The content is mostly well-formatted. Threads of tweets are grouped into the same file. Each tweet is a paragraph, and any media is placed in its own block. Long lines are already wrapped to 80 characters. URLs may have to be adjusted, but they’re usually placed at the end of the tweet, so it’s easy enough to move them onto their own line.

Mentions are usually removed. Sometimes, if it feels relevant enough, I might include a tweet from someone else as a quote. This might be the most manual part, but it hasn’t been too bad so far.

Include context

Many posts are replies to tweets from other people, which wont appear in my archive. It’s good to have the context, so I render a link to the reply when available. This is the purpose of the replyto parameter in the front matter:

{{- if .Params.replyto }}
	<a href="{{.Params.replyto}}" target="_blank">⤷ Reply</a>
{{- end }}

This makes it very easy to view the tweet, and include it as a quote, if desired.

Make posts easy to view alongside each other

It’s a lot easier to determine whether or not a number of tweets are related when they’re displayed right next to each other. I’m already rendering posts in a timeline on the briefs page, so I just reuse that by serving my blog locally.

Make posts easy to edit

Since I’m viewing posts through my browser, I would like a streamlined way to edit them. I’m not going to write a whole-ass browser extension for it, though. After some research, I found that Firefox has a config that lets you use View Source to open files in an external editor.

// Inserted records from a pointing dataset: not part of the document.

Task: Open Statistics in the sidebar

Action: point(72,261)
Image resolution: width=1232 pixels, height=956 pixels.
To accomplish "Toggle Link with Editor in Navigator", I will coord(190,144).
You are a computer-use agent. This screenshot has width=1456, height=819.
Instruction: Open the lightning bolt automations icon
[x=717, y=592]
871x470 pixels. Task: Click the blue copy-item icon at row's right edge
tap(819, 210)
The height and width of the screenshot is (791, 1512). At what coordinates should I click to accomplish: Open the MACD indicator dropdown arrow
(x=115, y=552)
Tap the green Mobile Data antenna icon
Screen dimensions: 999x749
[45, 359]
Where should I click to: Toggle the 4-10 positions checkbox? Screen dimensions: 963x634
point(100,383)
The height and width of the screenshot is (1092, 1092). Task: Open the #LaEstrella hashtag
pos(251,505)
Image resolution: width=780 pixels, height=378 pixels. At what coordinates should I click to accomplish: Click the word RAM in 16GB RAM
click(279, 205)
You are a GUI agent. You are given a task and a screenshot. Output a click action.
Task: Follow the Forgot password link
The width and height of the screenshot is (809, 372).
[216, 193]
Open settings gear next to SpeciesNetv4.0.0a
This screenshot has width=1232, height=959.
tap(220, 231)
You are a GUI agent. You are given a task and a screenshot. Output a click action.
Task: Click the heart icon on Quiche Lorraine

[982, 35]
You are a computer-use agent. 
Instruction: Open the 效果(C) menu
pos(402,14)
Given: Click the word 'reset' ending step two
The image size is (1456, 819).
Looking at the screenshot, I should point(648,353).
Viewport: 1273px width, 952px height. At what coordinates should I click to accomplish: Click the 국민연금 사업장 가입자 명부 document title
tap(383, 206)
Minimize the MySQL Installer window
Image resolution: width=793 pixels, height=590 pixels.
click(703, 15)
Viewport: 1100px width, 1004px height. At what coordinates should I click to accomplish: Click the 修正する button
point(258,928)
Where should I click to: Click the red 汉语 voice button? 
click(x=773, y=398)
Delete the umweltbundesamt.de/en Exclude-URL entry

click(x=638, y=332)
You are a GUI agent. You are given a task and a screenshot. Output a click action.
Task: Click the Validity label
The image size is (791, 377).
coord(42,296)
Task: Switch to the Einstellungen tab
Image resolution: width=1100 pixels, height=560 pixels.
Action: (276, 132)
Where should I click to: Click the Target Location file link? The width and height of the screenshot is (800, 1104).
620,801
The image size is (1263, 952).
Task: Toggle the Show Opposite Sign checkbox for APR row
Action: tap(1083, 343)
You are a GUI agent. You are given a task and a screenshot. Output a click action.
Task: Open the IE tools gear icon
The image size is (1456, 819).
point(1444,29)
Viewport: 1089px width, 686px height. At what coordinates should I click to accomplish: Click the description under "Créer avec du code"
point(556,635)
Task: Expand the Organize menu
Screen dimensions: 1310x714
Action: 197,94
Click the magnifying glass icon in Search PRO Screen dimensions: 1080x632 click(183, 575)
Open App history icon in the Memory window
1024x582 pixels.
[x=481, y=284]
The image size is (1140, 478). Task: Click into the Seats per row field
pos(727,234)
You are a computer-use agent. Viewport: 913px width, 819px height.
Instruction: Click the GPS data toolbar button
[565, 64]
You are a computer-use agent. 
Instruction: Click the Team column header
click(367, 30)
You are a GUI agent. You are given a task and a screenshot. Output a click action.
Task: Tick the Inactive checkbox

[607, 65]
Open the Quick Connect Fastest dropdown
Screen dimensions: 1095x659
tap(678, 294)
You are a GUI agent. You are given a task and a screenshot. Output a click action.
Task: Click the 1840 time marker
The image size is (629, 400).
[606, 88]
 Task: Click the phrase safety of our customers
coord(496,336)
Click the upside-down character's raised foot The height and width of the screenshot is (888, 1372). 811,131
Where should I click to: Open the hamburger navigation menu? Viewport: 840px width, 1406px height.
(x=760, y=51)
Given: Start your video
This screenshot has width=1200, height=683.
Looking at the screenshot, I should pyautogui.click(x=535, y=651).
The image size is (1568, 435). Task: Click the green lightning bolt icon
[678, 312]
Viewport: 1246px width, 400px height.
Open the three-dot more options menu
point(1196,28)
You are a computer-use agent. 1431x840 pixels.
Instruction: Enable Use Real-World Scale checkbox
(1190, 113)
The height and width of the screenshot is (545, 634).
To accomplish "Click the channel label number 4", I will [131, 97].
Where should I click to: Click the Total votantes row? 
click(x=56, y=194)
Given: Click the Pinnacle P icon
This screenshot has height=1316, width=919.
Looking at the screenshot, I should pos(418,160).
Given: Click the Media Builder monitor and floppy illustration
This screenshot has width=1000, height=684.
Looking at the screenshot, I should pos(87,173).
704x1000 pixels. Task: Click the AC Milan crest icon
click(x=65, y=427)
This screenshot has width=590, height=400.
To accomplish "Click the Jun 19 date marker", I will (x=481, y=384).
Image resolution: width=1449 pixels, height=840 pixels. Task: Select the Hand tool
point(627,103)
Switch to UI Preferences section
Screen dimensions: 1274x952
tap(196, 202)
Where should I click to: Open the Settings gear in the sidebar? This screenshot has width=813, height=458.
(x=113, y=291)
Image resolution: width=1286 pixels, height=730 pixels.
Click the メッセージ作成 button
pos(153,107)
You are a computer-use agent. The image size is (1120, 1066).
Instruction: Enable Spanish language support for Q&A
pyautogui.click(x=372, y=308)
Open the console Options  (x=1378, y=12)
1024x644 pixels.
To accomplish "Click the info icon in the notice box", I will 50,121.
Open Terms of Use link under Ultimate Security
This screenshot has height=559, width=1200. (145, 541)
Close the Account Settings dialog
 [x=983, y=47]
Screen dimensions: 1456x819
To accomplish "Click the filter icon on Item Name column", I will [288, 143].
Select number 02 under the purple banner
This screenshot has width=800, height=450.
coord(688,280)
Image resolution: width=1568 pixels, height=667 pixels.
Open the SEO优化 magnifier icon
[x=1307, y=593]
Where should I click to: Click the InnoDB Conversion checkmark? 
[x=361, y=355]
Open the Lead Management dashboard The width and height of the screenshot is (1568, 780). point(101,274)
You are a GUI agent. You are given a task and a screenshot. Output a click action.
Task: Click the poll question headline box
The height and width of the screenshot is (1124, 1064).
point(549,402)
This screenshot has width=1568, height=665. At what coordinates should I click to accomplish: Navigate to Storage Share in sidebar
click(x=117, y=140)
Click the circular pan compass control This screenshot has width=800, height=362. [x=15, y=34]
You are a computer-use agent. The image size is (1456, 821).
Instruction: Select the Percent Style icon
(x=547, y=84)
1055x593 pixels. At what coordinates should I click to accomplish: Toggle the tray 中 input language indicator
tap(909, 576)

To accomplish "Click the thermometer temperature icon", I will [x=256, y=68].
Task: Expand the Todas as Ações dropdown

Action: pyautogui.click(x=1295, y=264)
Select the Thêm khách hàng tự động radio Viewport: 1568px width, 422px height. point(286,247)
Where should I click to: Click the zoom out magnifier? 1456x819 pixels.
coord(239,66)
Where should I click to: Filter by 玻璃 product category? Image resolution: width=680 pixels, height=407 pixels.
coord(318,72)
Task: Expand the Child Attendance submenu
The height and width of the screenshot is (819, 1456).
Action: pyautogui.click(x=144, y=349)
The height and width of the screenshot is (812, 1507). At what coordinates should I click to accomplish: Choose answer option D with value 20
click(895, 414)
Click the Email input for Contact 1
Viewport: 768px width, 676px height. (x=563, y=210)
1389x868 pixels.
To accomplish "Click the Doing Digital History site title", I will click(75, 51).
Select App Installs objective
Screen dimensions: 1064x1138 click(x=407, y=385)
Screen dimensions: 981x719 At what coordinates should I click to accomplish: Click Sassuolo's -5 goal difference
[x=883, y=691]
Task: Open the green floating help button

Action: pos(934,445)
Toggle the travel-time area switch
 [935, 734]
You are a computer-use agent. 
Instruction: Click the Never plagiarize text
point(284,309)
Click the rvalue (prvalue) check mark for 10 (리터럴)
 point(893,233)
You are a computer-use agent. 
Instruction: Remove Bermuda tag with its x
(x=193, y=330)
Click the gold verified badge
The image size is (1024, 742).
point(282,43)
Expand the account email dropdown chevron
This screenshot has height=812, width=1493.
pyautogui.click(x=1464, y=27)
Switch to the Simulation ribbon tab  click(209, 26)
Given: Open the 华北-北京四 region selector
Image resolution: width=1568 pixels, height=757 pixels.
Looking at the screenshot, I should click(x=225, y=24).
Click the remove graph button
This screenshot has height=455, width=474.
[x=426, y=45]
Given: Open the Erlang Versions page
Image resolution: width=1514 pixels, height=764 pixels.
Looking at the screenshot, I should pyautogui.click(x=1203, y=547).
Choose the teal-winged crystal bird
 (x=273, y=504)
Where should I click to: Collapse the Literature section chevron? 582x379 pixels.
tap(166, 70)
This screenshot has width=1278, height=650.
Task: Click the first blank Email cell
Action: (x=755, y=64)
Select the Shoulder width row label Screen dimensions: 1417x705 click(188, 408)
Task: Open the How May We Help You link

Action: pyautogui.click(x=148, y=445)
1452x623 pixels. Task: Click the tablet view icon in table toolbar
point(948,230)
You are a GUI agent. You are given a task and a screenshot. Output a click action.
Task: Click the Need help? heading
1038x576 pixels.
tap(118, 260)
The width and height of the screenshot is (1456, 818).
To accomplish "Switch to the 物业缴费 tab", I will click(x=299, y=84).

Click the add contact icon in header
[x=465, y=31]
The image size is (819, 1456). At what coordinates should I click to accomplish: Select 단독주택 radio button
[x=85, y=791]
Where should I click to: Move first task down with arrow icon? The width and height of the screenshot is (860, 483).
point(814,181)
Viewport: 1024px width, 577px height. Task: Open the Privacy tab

// Enable external view-source editor.
user_pref("view_source.editor.external", true);
// Set path to preferred editor.
user_pref("view_source.editor.path", "/usr/bin/subl");

That’s great, but I need to be able to get to the file in the first place. Firefox will interpret file:// links, but it requires some more configuration:

// Enable policy.
user_pref("capability.policy.policynames", "localfilelinks");
// Needed for reasons I'm not interested in looking up.
user_pref("capability.policy.localfilelinks.checkloaduri.enabled", "allAccess");
// Add local Hugo-served blog to whitelist.
user_pref("capability.policy.localfilelinks.sites", "http://localhost:1313");

Then, when rendering a post locally, I’ve added a link to the actual file. target=_blank forces the file to be opened in a new tab, which means I can left-click instead of middle-click, which is slightly easier.

{{- if hugo.IsDevelopment -}}
	<a href="file://{{.File.Filename}}" target="_blank">
		{{- .File.ContentBaseName -}}
	</a>
{{- end -}}

After opening the file, I can right-click and select View Page Source, and the file now appears directly in my editor.

Step four: conclude

After churning though a hundred of these posts at once, I got sick of the whole thing for an entire day. So I’ve determind that I’ll have to go through them little by little. Surely I’ll get through them all eventually. Oh, by the way,

Am I deleting my social media posts once I’m done?

No!

Will I stop posting there and only make posts here from now on?

No!

As long as a platform doesn’t require me to upload my face and government ID (for real, wtf), you’ll still find me posting there. Consider this website to be yet another mirror.